L’entreprise ne s’arrête pas en si bon chemin. « Après ce premier test, très concluant, nous avons voulu aller plus loin en perfectionnant le système de pilotage, pour pouvoir opérer non plus à proximité du robot, mais à distance, explique Stanislas de Benoist. Cependant, améliorer notre robot en intégrant un système de pilotage automatique plus polyvalent soulevait de nombreux défis techniques que nous ne pouvions relever seuls, car notre entreprise ne dispose pas de moyens de recherche. »

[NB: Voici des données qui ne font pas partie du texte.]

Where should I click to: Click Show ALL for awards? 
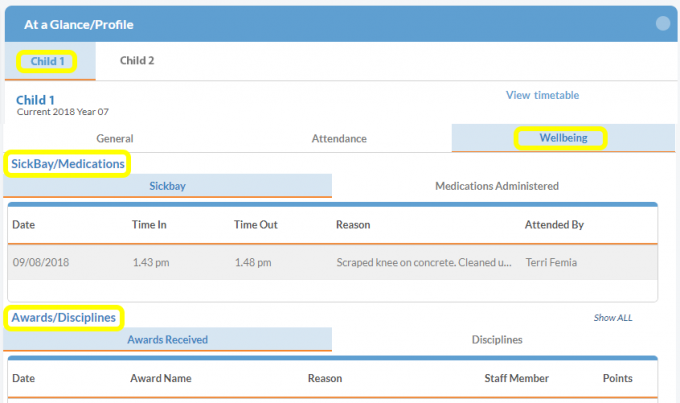[612, 318]
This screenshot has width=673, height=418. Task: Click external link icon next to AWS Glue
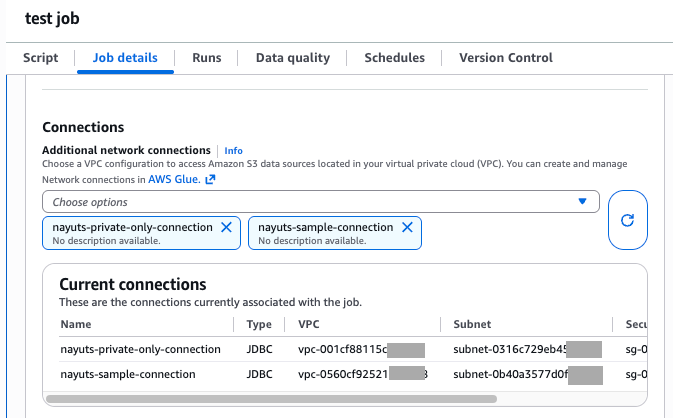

Avec le budget obtenu auprès de la région Grand Est pour financer Telemovtop, couvrant les dix-huit mois de travail d’un ingénieur de recherche, le partenariat avec les équipes d’Inria s’est donc avéré déterminant pour Iso-Top. « Nous avons tout d’abord travaillé à l’optimisation et au contrôle des mouvements du robot en prenant en compte les spécificités des tâches de désamiantage, précise Serena Ivaldi. Saisir et manipuler une plaque, tout en étant capable de se retourner et de se déplacer sur une toiture en pente, et en évitant toute collision ou glissement… sans jamais laisser tomber la lourde plaque d’amiante : les performances attendues étaient élevées ! »

Un jumeau numérique pour piloter le robot

Étape suivante, les équipes d’Inria ont travaillé sur l’ergonomie du système destiné à être opéré à distance, à partir d’informations sur l’environnement. Réglage des consignes, des actionneurs, des contrôleurs sur la vitesse ou la position du robot : rien n’a été laissé au hasard par les scientifiques qui ont même développé une innovation, un jumeau numérique.

Serena Ivaldi expose ses atouts : « Le jumeau numérique est un modèle simulé du système robotisé, qui intègre à la fois un modèle de comportement mécanique et des données issues de capteurs. Il permet de simuler et visualiser l’état du robot en temps réel. D’un côté, il permet de mieux planifier les mouvements du robot, en les adaptant à son environnement ou à la diversité des tâches à accomplir en termes de désamiantage. De l’autre, il rend possible le pilotage du robot avec une vision globale du système in situ : on peut visualiser le robot sur la toiture, par exemple, et disposer d’autres informations complémentaires de celles transmises par les caméras embarquées sur le robot qui donnent une vue partielle des opérations en cours. »

Une innovation testée en conditions réelles

Avec Telemovtop, la chercheuse a donc développé un jumeau numérique du robot d’Isotop et l’a testé dans des conditions proches du réel pour aider les opérateurs dans le pilotage. « Le projet est extrêmement motivant, tant d’un point de vue théorique que pratique, témoigne-t-elle. Cette collaboration avec Iso-Top nous a permis de développer des sujets scientifiques pour assurer les performances du système : stabiliser la saisie d’un objet lourd, sécuriser les mouvements en rotation du robot lors du transport des objets, éviter les collisions, etc. »

Désormais, le projet entre dans une nouvelle phase : une seconde version du robot intégrant les développements apportés par Inria et l’ENSAM sera construite d’ici à début 2023. Iso-Top a déjà identifié des cas d’usages et recherche un financement pour finaliser cette démarche. L’entreprise a d’ores et déjà réussi un pari : « On entend beaucoup parler de robotique dans le secteur du bâtiment, mais on observe encore peu d’applications concrètes. Avec ce projet, nous avons fait la démonstration que des innovations imaginées dans des laboratoires comme ceux d’Inria peuvent rapidement être transformées en solutions opérationnelles », se félicite Stanislas de Benoist. Du laboratoire au chantier, il n’y a donc qu’un pas.